Secret Service Raids Exeter?

The other version Dan tells for his inspiration can best be told by his own breathless prose:


Digital Fortress, Phillips Exeter Academy, and the true story behind Dan Brown's bestseller...

A prestigious prep school.
A powerful intelligence agency.
A minor indiscretion.
A major thriller.

In the Spring of 1995, on the campus of Phillips Exeter Academy, the U.S. Secret Service made a bust...

THE TARGET : A teenage student flagged by a government computer as being a threat to national security.

THE CRIME : Sending E-mail to a friend in which he said he thought President Clinton should be shot.

THE MISTAKE : The same mistake many Americans make every day...believing that what they say in E-mail is private.

In the wake of the incident, Dan Brown, an English teacher at the school, surprised by the government's apparent ability to "listen in", began researching the intelligence community's access to civilian communication"

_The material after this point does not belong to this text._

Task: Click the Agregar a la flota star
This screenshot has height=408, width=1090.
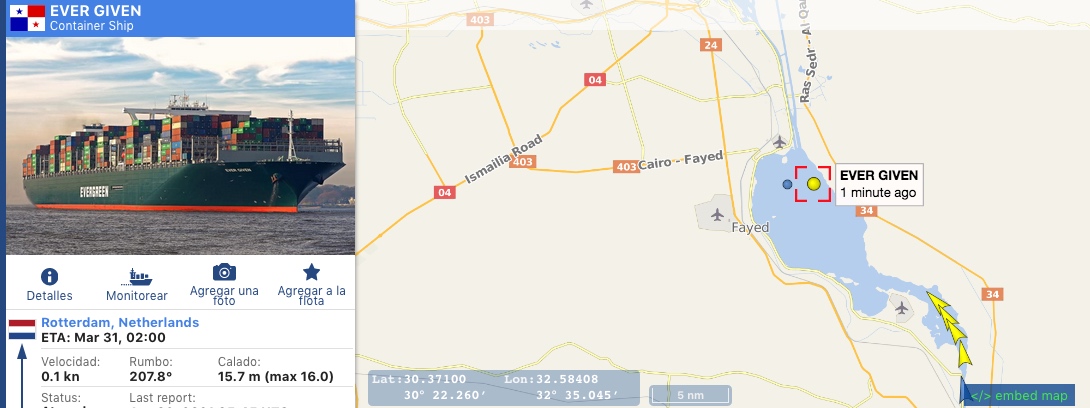Action: 311,272
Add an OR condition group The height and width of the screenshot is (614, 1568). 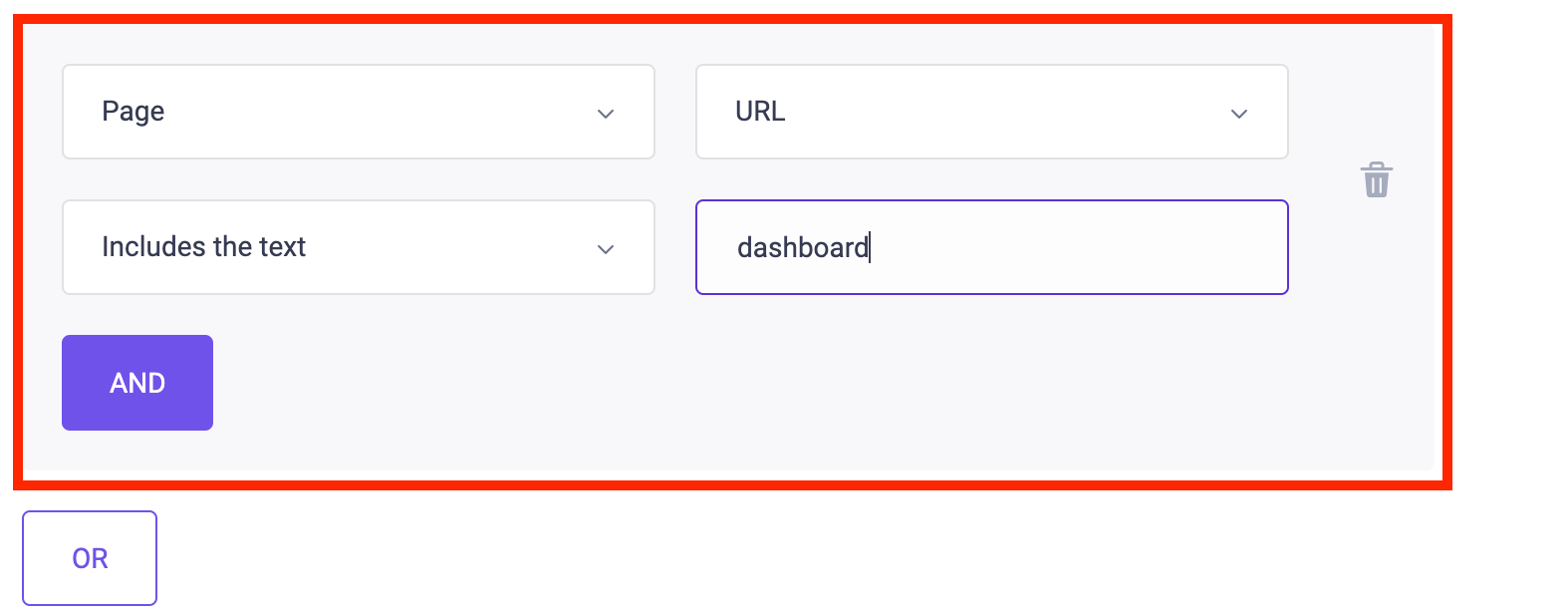[x=90, y=558]
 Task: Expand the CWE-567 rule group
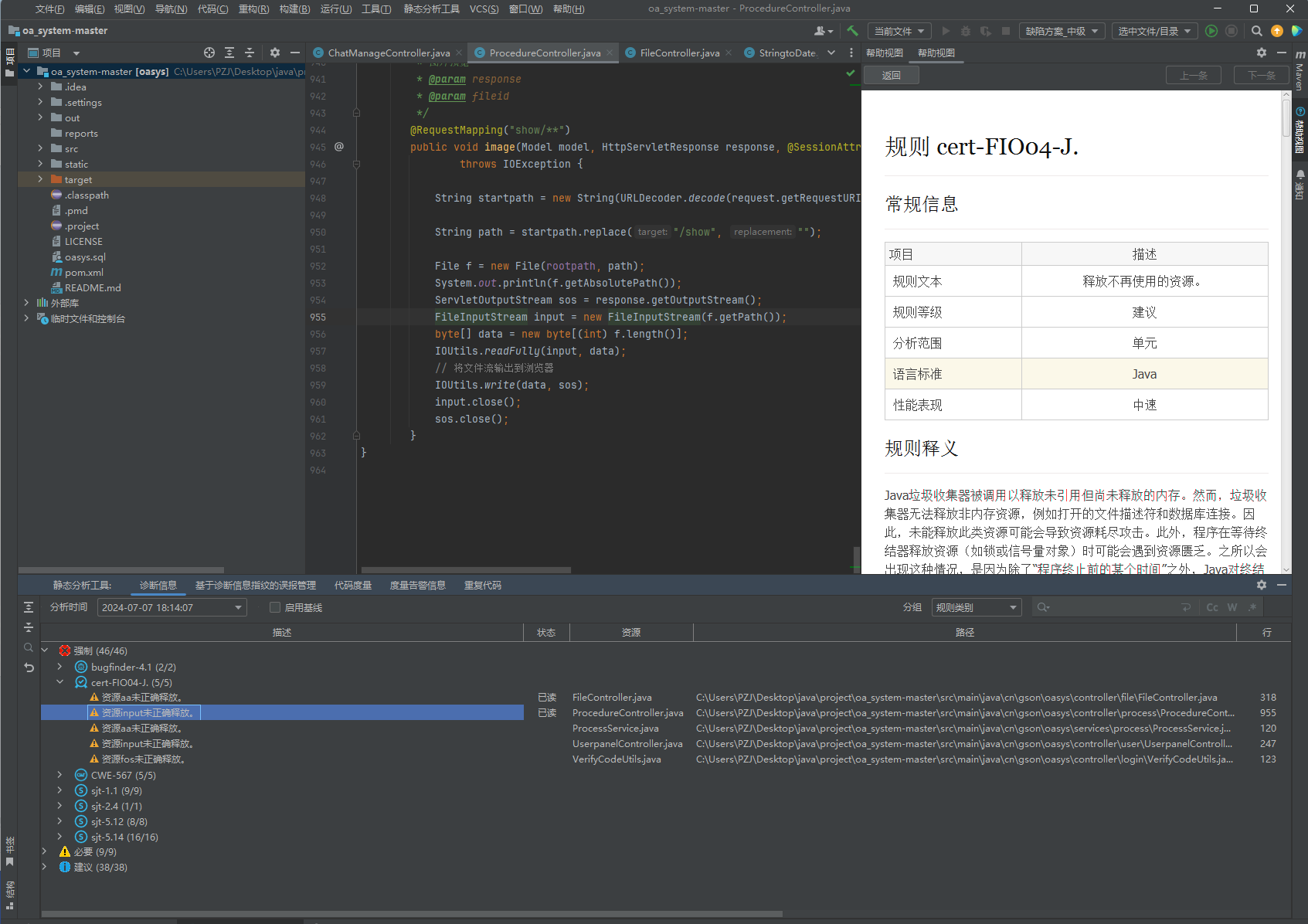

There is another variation to this in a Q&A at this archived Brown page.

Q: A rather startling event inspired you to write Digital Fortress. Can you elaborate on what happened?

A: A few years ago, I was teaching on the campus of Phillips Exeter Academy in New Hampshire. One Spring day, unannounced, the U.S. Secret Service showed up and detained one of our students claiming he was a threat to national security. As it turned out, the kid had sent private E-mail to a friend saying how much he hated President Clinton and how he thought the president should be shot.


Further down in that Interview we find another interesting statement: "…what I found out absolutely floored me. I discovered there is an intelligence agency as large as the CIA... that only about 3% of Americans knows exists. It is called the National Security Agency (NSA), and it is home to the country's eavesdroppers."


One wonders how he could possibly be floored by learning about the NSA? The NSA figures prominently in Sidney Sheldon's Doomsday Conspiracy, which Dan said he had read in 1993 or 1994 in Tahiti. Didn't he?

In addition, no online newspaper archive has any record of a 1995 Secret Service raid at Exeter. The Manchester Union-Leader did, however, have the following on January 23, 1997:

"Profile Students Threaten Clinton; Computer E-Mail Gets 2 Suspended; Third NH Incident:


"BETHLEHEM - Two Profile High School students have been suspended and their Internet access privileges revoked for the remainder of their high school years after they sent an electronic message threatening the life of President Bill Clinton.

Secret Service Agent Jim Fitton said it is the third e-mail threat made against the President by a New Hampshire juvenile in the past two and a half months. The other cases, he said, occurred in Keene and Salem, one from a home computer, the other from a computer in a public library."


One might think that the Secret Service would have mentioned Exeter.

Can We Find Some Truth Here?

Let's take Tahiti. Well, we know he DID go, at least according to this web site maintained by some very nice people from Georgia. The Georgians said 1993, Dan says 1994, but that could just be a memory thing.

Then Dan says another curious thing: that Digital Fortress was published in 1996. The U.S. Copyright office offers us this:

Registration Number: TX-4-715-459
Title: Digital fortress / acDan Brown.
Edition: 1st ed.
Imprint: New York : St. Martin's Press, 1998.
Description: 371 p.
Claimant: Dan Brown
Created: 1997
Published: 5Jan98
Registered: 26Jan98
Special Codes: 1/B/L

Maybe he just doesn't remember writing the book. I have a feeling that if we ever get Dan Brown under oath, he just won't be able to remember very much. Funny about that.

6 Comments:

Blogger Mark said...

Well he probably wrote it in 1996 but it didn't go to press until 97. The Sheldon thing is odd. The whole damn thing is odd.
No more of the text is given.